## Directions for this task
Report how many lines in the data include the string "padlock", and add nothing else.

Stored data
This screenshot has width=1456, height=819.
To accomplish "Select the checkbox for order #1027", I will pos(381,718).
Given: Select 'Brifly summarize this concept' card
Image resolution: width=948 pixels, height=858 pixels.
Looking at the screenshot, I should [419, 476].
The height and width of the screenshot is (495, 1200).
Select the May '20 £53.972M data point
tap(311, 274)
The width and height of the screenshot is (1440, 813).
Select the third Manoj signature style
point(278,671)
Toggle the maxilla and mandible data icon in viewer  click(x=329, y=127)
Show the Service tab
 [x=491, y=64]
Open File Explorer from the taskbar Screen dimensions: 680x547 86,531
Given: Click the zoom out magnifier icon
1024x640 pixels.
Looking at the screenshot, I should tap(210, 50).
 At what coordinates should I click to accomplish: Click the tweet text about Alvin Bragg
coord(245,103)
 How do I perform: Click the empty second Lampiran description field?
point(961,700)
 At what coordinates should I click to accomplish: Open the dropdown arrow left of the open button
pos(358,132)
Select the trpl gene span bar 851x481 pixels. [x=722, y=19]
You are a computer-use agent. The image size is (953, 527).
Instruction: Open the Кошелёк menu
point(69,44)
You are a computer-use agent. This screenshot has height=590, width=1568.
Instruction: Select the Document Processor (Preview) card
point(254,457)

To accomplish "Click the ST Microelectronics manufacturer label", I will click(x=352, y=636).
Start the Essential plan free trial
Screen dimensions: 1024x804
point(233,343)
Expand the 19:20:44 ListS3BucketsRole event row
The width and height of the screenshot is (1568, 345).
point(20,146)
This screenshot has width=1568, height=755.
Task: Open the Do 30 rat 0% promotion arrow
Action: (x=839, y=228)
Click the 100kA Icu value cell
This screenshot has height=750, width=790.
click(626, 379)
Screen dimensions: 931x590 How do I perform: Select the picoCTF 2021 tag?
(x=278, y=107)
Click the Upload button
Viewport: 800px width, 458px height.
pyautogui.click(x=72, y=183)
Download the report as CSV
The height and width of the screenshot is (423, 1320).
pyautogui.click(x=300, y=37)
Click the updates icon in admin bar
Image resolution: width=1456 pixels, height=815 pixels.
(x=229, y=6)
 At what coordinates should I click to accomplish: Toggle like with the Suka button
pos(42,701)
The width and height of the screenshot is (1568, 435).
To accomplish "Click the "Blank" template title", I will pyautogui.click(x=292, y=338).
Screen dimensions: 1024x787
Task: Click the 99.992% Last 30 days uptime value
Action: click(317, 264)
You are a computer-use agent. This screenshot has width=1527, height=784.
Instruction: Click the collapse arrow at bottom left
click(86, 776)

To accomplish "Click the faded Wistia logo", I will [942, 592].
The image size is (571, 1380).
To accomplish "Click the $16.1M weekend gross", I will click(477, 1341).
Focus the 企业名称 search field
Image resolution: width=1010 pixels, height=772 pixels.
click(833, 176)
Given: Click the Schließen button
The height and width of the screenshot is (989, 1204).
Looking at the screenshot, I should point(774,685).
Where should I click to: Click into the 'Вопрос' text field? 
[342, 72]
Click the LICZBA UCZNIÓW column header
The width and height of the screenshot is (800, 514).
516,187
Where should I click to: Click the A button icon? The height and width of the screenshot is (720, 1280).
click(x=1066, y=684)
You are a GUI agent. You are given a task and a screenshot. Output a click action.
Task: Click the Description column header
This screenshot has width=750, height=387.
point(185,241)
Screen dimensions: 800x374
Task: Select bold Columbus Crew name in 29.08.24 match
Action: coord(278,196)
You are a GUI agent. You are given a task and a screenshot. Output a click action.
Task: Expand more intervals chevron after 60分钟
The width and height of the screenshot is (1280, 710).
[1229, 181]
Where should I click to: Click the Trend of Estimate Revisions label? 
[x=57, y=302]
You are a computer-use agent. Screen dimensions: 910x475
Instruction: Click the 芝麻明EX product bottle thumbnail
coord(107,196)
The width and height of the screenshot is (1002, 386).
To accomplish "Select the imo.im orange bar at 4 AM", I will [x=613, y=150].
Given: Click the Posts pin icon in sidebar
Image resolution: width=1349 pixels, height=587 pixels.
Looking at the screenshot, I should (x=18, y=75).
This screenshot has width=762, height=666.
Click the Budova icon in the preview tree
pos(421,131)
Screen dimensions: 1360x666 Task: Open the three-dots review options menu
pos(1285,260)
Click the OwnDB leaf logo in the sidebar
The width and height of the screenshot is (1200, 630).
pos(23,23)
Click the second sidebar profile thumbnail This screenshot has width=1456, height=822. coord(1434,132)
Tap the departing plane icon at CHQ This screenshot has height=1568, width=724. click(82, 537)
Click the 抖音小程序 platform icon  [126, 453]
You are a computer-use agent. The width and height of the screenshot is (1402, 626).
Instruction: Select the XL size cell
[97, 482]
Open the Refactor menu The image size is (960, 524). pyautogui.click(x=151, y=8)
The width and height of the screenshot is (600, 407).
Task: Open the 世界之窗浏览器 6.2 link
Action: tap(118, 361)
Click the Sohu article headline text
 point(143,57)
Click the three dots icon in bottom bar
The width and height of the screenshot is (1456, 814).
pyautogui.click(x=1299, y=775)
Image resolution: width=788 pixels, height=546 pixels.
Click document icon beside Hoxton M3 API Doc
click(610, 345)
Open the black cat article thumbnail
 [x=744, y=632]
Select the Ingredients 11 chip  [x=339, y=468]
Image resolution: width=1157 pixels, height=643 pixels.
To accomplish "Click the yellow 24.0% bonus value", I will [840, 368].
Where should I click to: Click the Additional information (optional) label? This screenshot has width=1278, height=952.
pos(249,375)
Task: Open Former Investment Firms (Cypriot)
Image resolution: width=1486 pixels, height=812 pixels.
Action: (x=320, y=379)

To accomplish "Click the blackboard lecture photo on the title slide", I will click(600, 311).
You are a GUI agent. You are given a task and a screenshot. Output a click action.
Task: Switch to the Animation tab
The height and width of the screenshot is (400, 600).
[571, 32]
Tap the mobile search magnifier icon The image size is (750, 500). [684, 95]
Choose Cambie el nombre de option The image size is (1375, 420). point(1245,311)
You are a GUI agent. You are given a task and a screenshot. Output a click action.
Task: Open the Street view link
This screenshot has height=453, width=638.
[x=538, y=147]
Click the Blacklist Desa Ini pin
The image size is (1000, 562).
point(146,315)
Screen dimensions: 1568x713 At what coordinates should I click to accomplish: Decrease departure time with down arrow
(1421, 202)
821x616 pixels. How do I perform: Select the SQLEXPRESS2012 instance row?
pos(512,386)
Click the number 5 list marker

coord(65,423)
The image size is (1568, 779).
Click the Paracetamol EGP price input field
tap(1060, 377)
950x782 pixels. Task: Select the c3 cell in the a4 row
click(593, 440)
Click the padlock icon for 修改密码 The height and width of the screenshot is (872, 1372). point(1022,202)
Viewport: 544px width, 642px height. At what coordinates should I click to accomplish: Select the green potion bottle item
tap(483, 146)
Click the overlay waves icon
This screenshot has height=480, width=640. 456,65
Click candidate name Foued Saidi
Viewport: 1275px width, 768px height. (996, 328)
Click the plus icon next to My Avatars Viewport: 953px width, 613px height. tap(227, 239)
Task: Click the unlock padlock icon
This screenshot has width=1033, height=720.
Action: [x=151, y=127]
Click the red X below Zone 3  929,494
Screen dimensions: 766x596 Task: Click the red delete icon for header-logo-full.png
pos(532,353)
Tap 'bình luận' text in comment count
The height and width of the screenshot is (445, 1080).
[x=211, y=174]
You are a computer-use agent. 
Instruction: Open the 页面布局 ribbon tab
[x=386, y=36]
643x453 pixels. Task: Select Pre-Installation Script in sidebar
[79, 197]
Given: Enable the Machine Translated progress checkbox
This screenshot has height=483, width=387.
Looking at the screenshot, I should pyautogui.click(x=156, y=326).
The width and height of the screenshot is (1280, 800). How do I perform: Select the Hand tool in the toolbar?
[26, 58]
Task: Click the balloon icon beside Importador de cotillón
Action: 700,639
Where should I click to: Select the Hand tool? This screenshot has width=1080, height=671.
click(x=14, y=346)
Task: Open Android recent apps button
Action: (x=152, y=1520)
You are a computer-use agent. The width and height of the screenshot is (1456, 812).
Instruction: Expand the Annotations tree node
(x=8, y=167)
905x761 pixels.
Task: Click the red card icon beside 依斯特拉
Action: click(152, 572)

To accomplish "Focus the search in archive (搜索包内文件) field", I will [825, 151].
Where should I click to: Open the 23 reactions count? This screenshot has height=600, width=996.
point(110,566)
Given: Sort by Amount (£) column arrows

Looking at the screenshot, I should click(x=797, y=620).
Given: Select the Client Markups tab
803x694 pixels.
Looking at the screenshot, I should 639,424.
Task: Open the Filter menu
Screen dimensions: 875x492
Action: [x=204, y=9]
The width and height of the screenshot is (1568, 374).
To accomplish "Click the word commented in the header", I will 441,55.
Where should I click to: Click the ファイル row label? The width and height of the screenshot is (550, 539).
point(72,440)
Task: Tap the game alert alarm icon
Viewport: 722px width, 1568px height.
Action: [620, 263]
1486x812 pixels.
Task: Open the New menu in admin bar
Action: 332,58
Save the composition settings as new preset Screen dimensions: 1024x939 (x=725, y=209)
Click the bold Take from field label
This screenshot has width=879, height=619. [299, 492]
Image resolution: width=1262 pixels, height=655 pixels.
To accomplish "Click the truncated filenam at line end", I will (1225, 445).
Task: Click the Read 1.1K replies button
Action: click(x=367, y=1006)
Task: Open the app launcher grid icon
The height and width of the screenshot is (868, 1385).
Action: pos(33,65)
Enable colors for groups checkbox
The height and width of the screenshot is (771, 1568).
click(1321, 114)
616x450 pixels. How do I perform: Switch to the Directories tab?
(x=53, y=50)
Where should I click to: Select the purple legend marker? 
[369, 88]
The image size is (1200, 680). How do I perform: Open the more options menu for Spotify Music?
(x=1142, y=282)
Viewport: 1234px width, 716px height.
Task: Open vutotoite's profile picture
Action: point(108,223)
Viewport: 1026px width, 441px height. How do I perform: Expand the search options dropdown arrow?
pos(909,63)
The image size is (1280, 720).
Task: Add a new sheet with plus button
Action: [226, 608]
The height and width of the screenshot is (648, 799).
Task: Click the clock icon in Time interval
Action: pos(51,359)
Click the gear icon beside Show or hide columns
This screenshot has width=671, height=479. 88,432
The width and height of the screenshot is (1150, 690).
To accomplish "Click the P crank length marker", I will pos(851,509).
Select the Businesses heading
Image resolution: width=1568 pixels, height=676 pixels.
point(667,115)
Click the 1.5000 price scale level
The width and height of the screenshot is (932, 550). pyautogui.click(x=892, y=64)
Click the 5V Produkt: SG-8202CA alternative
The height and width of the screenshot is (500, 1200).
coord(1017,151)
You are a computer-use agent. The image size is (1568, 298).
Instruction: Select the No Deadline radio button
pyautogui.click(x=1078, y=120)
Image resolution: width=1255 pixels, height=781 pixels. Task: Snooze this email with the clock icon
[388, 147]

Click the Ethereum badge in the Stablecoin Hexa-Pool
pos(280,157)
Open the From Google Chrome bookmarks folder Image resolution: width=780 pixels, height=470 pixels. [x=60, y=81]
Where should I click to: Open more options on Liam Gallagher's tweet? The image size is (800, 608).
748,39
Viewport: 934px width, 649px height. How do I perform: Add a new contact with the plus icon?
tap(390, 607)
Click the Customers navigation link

## Task response
2